*** Block opens ***

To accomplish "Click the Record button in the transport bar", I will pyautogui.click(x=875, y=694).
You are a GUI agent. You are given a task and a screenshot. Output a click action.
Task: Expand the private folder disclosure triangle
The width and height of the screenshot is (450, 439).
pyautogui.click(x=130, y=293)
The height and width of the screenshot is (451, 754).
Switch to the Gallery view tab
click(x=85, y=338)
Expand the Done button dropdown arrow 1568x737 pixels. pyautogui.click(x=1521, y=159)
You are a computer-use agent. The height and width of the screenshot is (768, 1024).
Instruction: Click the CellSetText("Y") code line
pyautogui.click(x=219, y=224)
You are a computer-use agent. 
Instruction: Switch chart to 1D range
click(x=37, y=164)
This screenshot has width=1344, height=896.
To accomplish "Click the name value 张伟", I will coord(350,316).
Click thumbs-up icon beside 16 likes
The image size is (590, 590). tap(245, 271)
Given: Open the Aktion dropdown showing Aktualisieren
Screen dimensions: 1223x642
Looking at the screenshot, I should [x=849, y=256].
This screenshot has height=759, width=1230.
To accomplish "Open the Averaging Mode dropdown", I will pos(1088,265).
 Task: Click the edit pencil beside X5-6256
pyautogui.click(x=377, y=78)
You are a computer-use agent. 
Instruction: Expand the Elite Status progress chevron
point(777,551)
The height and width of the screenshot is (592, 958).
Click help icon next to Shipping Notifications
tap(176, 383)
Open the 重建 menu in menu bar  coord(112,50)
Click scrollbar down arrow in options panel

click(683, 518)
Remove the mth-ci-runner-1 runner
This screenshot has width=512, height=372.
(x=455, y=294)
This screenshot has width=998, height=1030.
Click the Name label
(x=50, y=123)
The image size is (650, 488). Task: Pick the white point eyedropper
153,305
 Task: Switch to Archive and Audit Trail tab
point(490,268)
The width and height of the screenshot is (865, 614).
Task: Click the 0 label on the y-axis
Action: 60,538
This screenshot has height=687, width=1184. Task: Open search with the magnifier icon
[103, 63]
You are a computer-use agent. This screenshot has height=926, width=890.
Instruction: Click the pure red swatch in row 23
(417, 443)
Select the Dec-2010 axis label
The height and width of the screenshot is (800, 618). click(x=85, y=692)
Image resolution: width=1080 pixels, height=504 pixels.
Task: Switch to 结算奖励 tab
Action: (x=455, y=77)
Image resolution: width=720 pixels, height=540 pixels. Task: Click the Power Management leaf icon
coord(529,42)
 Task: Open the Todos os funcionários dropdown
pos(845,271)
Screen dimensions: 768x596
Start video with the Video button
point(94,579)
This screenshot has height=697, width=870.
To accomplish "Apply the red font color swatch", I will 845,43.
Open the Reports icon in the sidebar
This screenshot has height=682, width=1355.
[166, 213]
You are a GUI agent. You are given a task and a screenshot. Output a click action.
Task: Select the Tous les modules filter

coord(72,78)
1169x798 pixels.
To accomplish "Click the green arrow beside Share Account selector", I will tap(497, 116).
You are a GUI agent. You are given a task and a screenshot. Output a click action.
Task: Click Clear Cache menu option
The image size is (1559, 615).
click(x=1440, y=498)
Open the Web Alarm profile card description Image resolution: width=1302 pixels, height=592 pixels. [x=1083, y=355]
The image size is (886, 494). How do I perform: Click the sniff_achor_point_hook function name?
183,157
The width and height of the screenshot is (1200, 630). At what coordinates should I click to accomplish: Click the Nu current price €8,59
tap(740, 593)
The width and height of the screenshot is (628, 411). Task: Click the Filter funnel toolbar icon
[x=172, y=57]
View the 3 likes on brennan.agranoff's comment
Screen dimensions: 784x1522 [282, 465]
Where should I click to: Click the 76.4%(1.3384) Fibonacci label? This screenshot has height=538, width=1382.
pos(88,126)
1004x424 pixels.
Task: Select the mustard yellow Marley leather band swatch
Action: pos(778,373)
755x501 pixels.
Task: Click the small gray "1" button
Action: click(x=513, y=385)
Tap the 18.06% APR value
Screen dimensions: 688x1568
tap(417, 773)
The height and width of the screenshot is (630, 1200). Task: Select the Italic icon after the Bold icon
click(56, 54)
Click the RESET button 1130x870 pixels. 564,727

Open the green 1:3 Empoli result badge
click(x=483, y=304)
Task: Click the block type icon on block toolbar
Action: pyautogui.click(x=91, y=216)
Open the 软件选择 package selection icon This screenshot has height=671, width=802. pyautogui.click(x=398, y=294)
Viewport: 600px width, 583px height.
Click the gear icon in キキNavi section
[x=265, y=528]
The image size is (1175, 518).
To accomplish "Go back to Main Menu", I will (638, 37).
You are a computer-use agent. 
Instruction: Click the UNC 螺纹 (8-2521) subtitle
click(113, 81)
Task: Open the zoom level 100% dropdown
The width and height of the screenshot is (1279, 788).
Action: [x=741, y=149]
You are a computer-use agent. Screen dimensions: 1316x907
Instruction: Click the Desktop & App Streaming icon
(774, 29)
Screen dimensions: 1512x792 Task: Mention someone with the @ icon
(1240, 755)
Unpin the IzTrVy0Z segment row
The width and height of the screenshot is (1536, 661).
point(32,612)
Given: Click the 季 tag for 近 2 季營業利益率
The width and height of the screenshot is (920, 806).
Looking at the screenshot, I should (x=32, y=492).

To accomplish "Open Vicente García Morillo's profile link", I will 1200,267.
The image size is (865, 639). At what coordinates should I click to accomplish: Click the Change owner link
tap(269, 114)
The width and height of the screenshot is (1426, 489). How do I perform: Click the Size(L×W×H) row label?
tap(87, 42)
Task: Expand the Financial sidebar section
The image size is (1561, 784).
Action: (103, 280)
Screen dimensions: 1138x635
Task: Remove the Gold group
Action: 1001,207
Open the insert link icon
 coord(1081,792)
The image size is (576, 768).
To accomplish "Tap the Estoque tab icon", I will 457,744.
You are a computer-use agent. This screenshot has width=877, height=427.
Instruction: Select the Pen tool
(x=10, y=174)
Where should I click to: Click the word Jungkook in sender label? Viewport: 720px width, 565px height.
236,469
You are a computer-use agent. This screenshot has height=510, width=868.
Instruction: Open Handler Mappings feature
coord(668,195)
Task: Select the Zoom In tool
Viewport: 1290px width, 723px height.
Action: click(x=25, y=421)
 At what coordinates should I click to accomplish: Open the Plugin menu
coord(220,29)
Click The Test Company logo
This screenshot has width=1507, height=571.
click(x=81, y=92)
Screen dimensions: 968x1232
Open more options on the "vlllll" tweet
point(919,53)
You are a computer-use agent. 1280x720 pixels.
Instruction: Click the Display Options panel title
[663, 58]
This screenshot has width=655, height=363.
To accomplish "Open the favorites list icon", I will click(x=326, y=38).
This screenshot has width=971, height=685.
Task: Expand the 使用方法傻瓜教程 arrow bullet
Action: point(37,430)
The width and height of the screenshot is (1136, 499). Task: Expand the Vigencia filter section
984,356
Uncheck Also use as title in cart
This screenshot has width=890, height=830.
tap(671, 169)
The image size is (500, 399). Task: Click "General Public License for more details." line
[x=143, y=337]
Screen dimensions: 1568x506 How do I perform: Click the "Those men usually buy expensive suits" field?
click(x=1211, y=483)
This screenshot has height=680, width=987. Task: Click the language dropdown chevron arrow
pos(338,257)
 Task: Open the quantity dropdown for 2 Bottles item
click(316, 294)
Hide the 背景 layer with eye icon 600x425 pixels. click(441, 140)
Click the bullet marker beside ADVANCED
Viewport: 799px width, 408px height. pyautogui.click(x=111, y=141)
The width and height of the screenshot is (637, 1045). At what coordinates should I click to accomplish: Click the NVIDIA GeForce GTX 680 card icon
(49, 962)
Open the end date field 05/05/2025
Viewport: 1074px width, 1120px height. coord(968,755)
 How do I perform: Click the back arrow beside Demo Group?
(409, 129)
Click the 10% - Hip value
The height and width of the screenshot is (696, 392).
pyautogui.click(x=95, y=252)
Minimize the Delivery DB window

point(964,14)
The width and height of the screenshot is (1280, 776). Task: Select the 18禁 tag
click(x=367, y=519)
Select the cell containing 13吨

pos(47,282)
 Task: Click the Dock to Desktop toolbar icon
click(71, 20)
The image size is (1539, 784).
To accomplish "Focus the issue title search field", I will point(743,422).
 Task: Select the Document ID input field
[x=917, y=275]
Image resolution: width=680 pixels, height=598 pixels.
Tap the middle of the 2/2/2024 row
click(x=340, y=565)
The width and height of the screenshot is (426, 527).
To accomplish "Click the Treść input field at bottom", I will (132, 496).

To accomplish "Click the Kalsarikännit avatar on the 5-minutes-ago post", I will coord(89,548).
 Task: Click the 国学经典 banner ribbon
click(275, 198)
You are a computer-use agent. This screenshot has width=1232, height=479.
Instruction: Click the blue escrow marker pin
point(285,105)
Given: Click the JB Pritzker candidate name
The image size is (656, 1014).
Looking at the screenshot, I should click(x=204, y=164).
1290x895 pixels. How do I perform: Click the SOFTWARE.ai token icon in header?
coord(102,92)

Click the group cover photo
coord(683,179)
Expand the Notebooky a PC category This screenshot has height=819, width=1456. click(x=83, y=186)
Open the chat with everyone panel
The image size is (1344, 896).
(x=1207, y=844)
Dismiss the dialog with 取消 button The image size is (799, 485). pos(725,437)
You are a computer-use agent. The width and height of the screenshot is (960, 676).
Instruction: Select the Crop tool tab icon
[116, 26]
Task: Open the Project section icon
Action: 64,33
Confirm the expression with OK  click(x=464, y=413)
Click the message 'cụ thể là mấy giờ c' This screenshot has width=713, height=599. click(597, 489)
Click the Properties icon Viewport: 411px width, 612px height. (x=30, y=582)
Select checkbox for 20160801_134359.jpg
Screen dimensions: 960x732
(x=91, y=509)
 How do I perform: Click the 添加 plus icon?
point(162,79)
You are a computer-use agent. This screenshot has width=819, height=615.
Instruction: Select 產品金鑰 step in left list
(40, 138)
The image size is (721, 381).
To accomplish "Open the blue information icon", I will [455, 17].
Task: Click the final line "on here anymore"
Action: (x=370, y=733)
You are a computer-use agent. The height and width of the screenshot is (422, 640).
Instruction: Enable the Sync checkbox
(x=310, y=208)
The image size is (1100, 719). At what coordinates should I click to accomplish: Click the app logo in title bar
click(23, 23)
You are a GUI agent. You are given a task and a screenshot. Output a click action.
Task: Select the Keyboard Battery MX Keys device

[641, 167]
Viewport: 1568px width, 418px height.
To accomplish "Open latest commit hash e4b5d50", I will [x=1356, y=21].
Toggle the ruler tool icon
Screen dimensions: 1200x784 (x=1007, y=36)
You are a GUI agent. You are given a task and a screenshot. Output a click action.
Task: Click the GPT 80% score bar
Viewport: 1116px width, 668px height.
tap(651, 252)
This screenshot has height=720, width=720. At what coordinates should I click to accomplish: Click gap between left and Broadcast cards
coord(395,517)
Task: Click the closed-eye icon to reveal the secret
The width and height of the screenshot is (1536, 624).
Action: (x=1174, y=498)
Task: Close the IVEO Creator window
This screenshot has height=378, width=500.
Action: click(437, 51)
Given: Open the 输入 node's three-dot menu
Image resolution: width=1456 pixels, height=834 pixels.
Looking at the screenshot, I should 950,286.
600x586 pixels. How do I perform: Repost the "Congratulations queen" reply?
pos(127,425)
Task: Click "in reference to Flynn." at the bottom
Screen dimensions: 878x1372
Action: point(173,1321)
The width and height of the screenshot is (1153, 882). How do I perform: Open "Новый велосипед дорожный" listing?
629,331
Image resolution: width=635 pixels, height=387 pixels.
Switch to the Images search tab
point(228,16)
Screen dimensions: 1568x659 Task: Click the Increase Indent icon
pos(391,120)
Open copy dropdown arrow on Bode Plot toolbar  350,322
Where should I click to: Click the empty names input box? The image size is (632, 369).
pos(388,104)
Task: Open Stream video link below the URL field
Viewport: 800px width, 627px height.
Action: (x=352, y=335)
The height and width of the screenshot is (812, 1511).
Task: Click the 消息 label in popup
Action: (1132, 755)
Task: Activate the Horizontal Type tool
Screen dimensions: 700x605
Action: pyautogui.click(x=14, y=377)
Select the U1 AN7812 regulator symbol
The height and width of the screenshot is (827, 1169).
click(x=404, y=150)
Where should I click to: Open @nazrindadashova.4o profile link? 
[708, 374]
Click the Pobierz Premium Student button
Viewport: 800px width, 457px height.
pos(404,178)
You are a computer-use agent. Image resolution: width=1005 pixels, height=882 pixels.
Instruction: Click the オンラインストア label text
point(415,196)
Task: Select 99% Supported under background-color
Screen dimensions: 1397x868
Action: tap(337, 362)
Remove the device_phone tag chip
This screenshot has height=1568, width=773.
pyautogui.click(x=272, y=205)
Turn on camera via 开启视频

*** Block closes ***

Task description: Within the material above, transcribe exactly the lines that run from the line holding "Open the chat with everyone panel" through the line holding "You are a computer-use agent. The width".

Exercise response:
Open the chat with everyone panel
The image size is (1344, 896).
(x=1207, y=844)
Dismiss the dialog with 取消 button The image size is (799, 485). pos(725,437)
You are a computer-use agent. The width and height of the screenshot is (960, 676).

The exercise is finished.